Nos crimes hediondos ou a eles equiparados, o “Pacote Anticrime” também trouxe novidades não em relação ao conceito, mas à progressão de regime. Na atualidade, temos as seguintes hipóteses: a) 40% da pena, se o apenado é primário (parece ser o caso do assassino da Juíza acima referido); b) 50% da pena, em se tratando de crime de constituição de milícia privada; c) 50% da pena, se o apenado exercer o comando individual ou coletivo de organização criminosa estruturada para a prática de crime hediondo ou a ele equiparado; d) 60% da pena, se o apenado for reincidente em crime hediondo ou a ele equiparado; e, e)70% da pena, se o apenado for reincidente em crime hediondo ou a ele equiparado, com resultado morte.

Note que as hipóteses das letras “d” e “e” contemplam casos de reincidência de crimes hediondos, o anterior e o posterior. Ao contrário da legislação anterior, portanto, a exigência de cumprimento de 60 e 70% da pena, em casos de reincidência, só ocorrerá se o apenado tiver sido anteriormente condenado por crime hediondo, não se aplicando para crimes não hediondos, uma mudança legislativa mais benéfica ao criminoso.

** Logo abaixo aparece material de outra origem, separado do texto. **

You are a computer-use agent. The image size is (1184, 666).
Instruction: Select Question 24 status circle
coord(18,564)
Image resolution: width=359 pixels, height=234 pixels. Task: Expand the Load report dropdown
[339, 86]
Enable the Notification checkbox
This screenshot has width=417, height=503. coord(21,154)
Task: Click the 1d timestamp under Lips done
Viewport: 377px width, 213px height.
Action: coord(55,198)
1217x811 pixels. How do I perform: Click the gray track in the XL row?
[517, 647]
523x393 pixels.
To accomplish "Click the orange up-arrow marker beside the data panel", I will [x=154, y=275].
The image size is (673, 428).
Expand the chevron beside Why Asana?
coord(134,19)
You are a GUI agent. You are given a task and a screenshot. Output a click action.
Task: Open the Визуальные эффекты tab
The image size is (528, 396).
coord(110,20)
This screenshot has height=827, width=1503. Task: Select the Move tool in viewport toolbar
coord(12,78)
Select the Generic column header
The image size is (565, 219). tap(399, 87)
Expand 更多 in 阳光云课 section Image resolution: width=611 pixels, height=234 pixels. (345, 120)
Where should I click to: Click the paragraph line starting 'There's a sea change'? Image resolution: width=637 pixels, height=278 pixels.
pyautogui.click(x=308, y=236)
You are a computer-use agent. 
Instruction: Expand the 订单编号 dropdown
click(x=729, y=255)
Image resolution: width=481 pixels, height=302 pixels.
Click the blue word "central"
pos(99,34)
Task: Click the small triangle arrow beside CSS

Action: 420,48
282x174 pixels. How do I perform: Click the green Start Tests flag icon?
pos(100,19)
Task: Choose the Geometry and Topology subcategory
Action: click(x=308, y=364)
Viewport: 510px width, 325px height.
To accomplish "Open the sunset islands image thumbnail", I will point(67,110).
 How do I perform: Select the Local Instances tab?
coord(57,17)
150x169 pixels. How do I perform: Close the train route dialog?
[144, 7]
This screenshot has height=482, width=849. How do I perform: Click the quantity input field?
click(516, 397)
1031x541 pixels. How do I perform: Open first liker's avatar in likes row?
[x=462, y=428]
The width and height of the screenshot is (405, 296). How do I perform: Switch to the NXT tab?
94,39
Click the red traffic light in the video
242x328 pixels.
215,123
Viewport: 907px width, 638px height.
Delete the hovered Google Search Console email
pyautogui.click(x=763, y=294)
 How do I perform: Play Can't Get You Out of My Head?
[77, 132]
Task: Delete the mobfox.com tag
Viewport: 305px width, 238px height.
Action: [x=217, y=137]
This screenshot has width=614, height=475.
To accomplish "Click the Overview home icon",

Outra alteração em benefício do apenado é aquela que diz respeito à mulher gestante e que for mãe ou responsável por criança ou pessoa portadora de deficiência (a lei não diz qual nem do nível de comprometimento), pois elas poderão progredir de regime com 1/8 da pena cumprida, desde que o delito não tenha sido cometido com violência ou grave ameaça à pessoa, seja primária e ostente bom comportamento carcerário, não tenha cometido o crime contra o seu filho ou dependente, bem como não tenha integrado organização criminosa.

Faço esse registro para ser refletido nos crimes dolosos e hediondos contra a vida, e sigo questionando esse sistema de cumprimento de pena no caso da Juíza assassinada, brutalmente, em frente as filhas, em um país cuja proporcionalidade e a dignidade da pessoa humana são princípios nucleares da ordem constitucional.